I'm now trying to think of any fourteen year old American kid I know who could honestly say that.

"It's mostly easy," I said. "These have become part of life now. I'm looking for organizations that might have information on people like your Tia ... I need her name."

"Estella Hernandez."

"That may help." I looked at her. She was right at my side. Okay, I did an assessment that I'd not done before, really. Five feet two, maybe three. Hundred pounds or so. Dark hair, now cleaned and pushed behind her ears. Eyes were brown, of course, but a lively brown, rounded, situated perfectly on a rounded face. The kind of eyelashes that women spend too much of their lives trying to achieve, eyebrows just perfect.

The actually HER size girl clothes made her a cutie in that timeless way that young girls seem to achieve.

I started clicking links and sending email inquiries about 'Estella Hernandez'. "Best I can do," I said. "I've never tried doing anything like this before."

"Nor I," she said.

"It may be easier now," I told her. "Undocumented immigrants do not have to hide like they once did."

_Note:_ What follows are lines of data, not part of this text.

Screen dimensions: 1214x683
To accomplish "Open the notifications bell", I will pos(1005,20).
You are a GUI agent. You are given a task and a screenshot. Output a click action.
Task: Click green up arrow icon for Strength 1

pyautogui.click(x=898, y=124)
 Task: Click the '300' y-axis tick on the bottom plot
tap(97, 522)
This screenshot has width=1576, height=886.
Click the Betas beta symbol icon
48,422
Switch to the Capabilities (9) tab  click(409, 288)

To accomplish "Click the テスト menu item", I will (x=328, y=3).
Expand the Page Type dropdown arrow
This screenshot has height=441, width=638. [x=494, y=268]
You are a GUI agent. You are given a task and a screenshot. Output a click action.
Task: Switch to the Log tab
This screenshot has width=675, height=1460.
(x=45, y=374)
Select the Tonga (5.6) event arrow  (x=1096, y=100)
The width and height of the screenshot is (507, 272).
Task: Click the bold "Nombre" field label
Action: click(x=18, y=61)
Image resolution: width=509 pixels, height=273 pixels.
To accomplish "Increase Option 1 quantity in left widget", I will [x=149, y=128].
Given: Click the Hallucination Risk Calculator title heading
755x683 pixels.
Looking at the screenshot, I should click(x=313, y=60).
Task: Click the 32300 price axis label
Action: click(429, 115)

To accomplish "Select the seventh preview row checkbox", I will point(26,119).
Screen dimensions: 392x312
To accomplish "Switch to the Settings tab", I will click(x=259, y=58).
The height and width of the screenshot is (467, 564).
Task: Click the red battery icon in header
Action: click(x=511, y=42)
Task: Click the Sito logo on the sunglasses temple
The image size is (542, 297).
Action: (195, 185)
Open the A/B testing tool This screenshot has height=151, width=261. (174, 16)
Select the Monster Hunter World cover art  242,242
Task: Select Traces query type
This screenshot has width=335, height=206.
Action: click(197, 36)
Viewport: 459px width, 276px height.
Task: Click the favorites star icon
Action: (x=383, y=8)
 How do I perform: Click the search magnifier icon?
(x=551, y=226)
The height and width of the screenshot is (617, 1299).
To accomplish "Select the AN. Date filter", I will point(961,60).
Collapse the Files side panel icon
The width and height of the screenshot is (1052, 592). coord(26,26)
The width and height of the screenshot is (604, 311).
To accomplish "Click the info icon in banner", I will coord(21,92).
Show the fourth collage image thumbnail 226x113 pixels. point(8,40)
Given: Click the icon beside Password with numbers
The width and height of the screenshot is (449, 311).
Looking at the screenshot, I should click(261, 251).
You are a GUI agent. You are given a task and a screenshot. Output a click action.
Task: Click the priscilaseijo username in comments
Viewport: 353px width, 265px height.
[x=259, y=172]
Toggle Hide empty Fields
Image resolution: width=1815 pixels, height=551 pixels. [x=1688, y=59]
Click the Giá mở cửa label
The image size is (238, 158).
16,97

"I am undocumented," she said.

"You're young. Nobody will look at you."

"I could be your niece." She paused, "When people see us together."

'Oh, yeah, ' I thought. That's the archetypical thing – dirty old man and his 'niece'.

"That might work," I told her. "We almost look alike."

First giggle. There HAD to be a first giggle. This was it. She giggled. "You look too Anglo. I look like every Guatemalan girl you'll ever see."

"You're the only Guatemalan girl I've ever seen. Do they all call themselves Carlos and dress like boys?"

"No. Of course not!" and a giggle and a flash of eyes.

I smiled.

"You. You like to joke."

"We have plenty of time to be serious. It's good to laugh in the middle of it."

"It is."

I finished tapping out the last email and turned to her. "You have the TV tonight. Here's the control."

"Show me. I did not get to touch the TV at the orphanage."

That's another hiccup in my mind. I took these little bits of technology as givens. EVERYBODY knows how to use them, right?

"Okay. This one is the 'on-off' button."

"Why does it not say that?"

"Some may say 'power', but this little symbol is more or less universal. That's a zero for 'off' and a one for 'on'."

"Okay."

The hotel's cable selections included a few stations in Spanish. She paused on them. "These are not shows I wish to see. Nor do you speak enough Spanish to understand them. It would be selfish of me."

We were in separate beds, naturally. She laid back, wiggled like a cat stretching.

"Never. I have never had a bed like this. So BIG. Clean. I had clean bed at the orphanage, but small. One person. At the end, two of us slept in it. Since I left, I have not slept in a bed." She spun to face me. "Dave, this is wonderful."

"Glad you like it."

"But I do like it. I did not expect it. I heard stories of people like me in shelters. Crowded. Some not nice people. This is nice."